Florida Statutes s. 90.952, 90.953 and 90.954 codify what is called the “best evidence rule.”

“The best evidence rule requires that if original evidence is available, then no evidence should be received which is merely substitutionary in nature….The best evidence rule is applicable only to exclude evidence where the contents of a writing is at issue.” State v. Eubanks, 609 Do.2d 107, 109 (Fla. 4th DCA 1992);

These statutes provide:


Except as otherwise provided by statute, an original writing, recording, or photograph is required in order to prove the contents of the writing, recording, or photograph.


A duplicate is admissible to the same extent as an original, unless:

(1) The document or writing is a negotiable instrument as defined in s. 673.1041, a security as defined in s. 678.1021, or any other writing that evidences a right to the payment of money, is not itself a security agreement or lease, and is of a type that is transferred by delivery in the ordinary course of business with any necessary endorsement or assignment.

(2) A genuine question is raised about the authenticity of the original or any other document or writing.

(3) It is unfair, under the circumstance, to admit the duplicate in lieu of the original.


The original of a writing, recording, or photograph is not required, except as provided in s. 90.953, and other evidence of its contents is admissible when:

(1) All originals are lost or destroyed, unless the proponent lost or destroyed them in bad faith.

(2) An original cannot be obtained in this state by any judicial process or procedure.

(3) An original was under the control of the party against whom offered at a time when that party was put on notice by the pleadings or by written notice from the adverse party that the contents of such original would be subject to proof at the hearing, and such original is not produced at the hearing.

(4) The writing, recording, or photograph is not related to a controlling issue.


For example, in Sun Bank of St. Lucie County v. Oliver, 403 So.2d 583, 583-84 (Fla. 4th DCA 1981), a bookkeeper testified regarding her company’s deposit slips, books, and records without introducing such documents into evidence. The appellate found that this testimony violated the best evidence rule: “The best evidence in the instant case would be the company records and only after their admission would Ms. Rogers’ [bookkeeper] testimony as to her findings be proper.”.

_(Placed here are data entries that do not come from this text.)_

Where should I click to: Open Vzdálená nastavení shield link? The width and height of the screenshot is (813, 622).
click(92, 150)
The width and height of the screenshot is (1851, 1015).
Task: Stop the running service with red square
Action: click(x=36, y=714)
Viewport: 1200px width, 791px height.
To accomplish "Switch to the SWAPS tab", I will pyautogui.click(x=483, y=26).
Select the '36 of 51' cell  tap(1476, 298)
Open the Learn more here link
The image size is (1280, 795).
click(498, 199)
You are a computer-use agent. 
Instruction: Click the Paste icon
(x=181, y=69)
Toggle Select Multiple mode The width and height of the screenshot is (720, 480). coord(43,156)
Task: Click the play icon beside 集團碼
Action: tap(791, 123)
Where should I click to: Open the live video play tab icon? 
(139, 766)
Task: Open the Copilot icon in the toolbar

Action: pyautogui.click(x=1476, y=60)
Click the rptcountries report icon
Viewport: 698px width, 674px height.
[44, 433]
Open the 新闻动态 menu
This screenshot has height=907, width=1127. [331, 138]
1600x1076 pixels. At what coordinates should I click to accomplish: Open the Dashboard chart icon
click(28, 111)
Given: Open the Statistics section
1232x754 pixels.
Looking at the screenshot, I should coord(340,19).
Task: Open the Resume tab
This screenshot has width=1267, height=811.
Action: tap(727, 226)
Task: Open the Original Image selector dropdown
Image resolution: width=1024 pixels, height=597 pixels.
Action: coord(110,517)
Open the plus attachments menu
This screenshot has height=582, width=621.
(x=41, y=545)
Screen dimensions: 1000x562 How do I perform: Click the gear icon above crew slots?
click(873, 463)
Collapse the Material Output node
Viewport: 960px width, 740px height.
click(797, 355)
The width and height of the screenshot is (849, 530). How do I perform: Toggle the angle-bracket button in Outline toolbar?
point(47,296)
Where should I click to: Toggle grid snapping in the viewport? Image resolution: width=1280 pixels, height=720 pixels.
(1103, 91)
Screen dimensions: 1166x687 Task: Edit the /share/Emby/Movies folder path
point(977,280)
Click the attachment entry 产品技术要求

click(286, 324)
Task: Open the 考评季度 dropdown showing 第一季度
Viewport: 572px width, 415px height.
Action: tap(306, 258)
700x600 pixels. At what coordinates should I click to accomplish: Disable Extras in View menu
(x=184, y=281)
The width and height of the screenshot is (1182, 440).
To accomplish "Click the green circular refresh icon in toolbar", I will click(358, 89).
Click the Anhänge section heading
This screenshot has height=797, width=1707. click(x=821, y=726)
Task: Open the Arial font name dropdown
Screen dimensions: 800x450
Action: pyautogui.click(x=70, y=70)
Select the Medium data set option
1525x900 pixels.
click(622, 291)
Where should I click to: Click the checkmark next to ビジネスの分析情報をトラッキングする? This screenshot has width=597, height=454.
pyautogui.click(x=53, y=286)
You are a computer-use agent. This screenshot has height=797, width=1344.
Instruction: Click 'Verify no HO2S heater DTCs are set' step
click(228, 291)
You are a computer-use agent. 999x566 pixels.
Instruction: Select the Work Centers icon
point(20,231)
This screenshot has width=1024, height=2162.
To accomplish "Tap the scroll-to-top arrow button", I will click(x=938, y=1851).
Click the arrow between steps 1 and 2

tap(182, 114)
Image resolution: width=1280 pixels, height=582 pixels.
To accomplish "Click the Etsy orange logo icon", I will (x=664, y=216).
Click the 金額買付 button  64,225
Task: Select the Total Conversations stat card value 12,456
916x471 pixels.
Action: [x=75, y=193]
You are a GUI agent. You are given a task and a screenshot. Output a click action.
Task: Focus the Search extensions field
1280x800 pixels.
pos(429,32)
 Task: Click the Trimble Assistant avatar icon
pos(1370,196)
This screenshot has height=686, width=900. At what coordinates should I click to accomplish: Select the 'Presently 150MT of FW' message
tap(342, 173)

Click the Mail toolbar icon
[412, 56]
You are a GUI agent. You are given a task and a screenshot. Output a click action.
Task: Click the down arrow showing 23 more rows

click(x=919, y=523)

In another example, T.D.W. v. State, 137 So.3d 574 (Fla. 4th DCA 2014), a detective described the contents of what she viewed on a surveillance videotape. The detective’s testimony was offered to prove the truth of the contents of the video. The video was not introduced at trial. The appellate court held the detective’s testimony violated the best evidence rule: “Typically, useful surveillance video shows the commission of a crime; when offered to prove the crime without introduction of the video in evidence, a witness’s in-court description of the actions depicted on the video is content-based testimony that violates the best evidence rule.” T.D.W., 137 So.3d at 576.  But, in J.J. v. State, 170 So.3d 861 (Fla. 3d DCA 2015), the appellate court held that if a fact witness observed live events that were also recorded by video, the witness can describe the events even if the video is not admitted into evidence without violating the best evidence rule.